チームを率いる者として、どっしり構える。
こんなときはバットを思い切り振ることが大事。1か月に及んだ海外ツアーの最終週は「テイク・ア・スイング」をテーマに過ごそうと選手たちに呼びかけていた。
サンウルブズを率いる大久保直弥ヘッドコーチ(以下、HC)は親分肌だ。
スーパーラグビーの中断が発表された3月14日におこなわれたクルセイダーズ戦を最後に、活動を休止中の狼軍団。そのチームを率いる指揮官は、常に前向きな姿勢で選手たちのモチベーションを高めてきた。
テイク・ア・スイング。
バットを思い切り振ろうという意味だ。
大久保HCはクルセイダーズ戦への準備を重ねた週、選手たちの内面にアプローチした。新型コロナウイルスの影響で2週間の予定だったツアーが1か月に延び、疲労が蓄積していた。
「3連覇中の王者が相手です。強い圧力を浴びる中で、迷ったプレーをしていてはうまくいかない。パス、走る、タックル。すべてのプレーを、思い切ってやる。そのマインドセットが必要だと考えました」
試合には14-49と完敗した。しかし前半は7-14。迷いなくプレーした時間は少なくなかった。

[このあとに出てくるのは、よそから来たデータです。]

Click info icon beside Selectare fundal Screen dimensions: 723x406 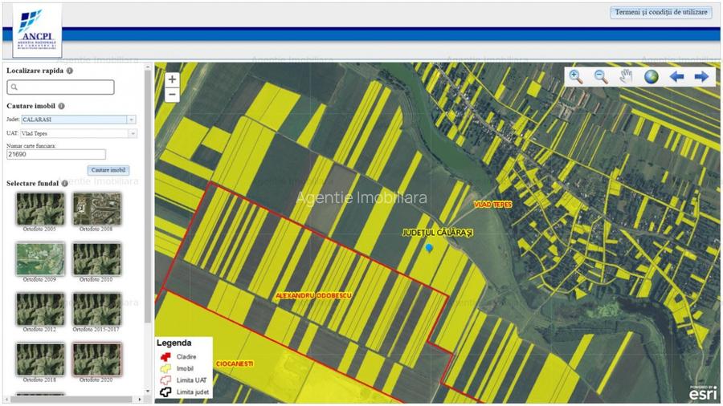coord(64,183)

日本人の指導者として、初めてスーパーラグビーで指揮を執る。同僚の沢木敬介コーチングコーディネーターとのコンビネーションも良く、選手たちに「絶対に成長させる」とメッセージを送り、賛同者たちをチームに迎え入れた。
「何かの偶然でここに集まった人間たち。後世に伝えられるシーズンにしよう。(プロチームとして)常にエナジーを感じてもらえる試合をしよう」
そんな覚悟を持ってシーズンに臨んだ。
スーパーラグビーの舞台は必ず選手たちを高める。
大久保HCが自信を持ってそう言い続けてきたのは、2018年からこのチームの指導陣に加わり、何人もの選手を目の当たりにしてきたからだ。
2019年のワールドカップで活躍した姫野和樹、中村亮土や、チームを支えた徳永祥尭。最後までW杯スコッド入りを争い、今季のサンウルブズでも存在感を示す布巻峻介もそうだった。
「(スーパーラグビーの)遠征は本当にタフです。時差もある。移動日程もきつい。プロチームですから、その中で結果を残すことを求められる。うまいだけでは生きていけない世界です。日本で何十回練習するより、1回遠征に行く方が選手の力になる。ワールドカップでは、そこで生き抜いた選手たちが活躍した」
大久保HC自身、現役時代はニュージーランドの州代表でプレーすることに挑戦し、サウスランド代表のジャージーを着たこともある。
当時を思い出し、「(南島の南端に近いインバカーゴの)ほったて小屋みたいな空港にスーツケースひとつで到着し、なんとかひとりでグラウンドにたどり着いた」と笑う。
「そんな当時を考えたら、先駆者たちの挑戦もあり、スーパーラグビーが近くにある現状は、選手たちにとっては幸せなこと」
だから、このステージを利用して選手たちにステップアップしてほしい。残す成績によっては、リーグからの排除が白紙になるかもしれない。そんな希望を胸にシーズンに入った。
そんな思い通りにことは進まない。
でも、日々進化し続けよう。成長させ続けよう。指揮官は、チームに、選手に、自分自身に呼びかけ、問いかけ続ける。
持論を持つ。
「プロにとって、現状維持や自己満足は悪だと思っています。常に次のステージを目指す。勝った負けたの世界にいる。いつも先のステップに進めるように行動することが大事」
選手、コーチとしてそう思い続けてきたから、20年近くプロとして生きてこられたと思っている。
「ここには誰ひとり、チームのために汗をかくことをしない人間はいません。(厳しい日々にも)誰ひとり下を向く者もいない」
いま、同じ時間を過ごす周囲の仲間たちを誇りに思っている。
だからこそ、ふたたびこのチームで戦える日を待つ。そのときに向け、フルスイングする準備をしておく。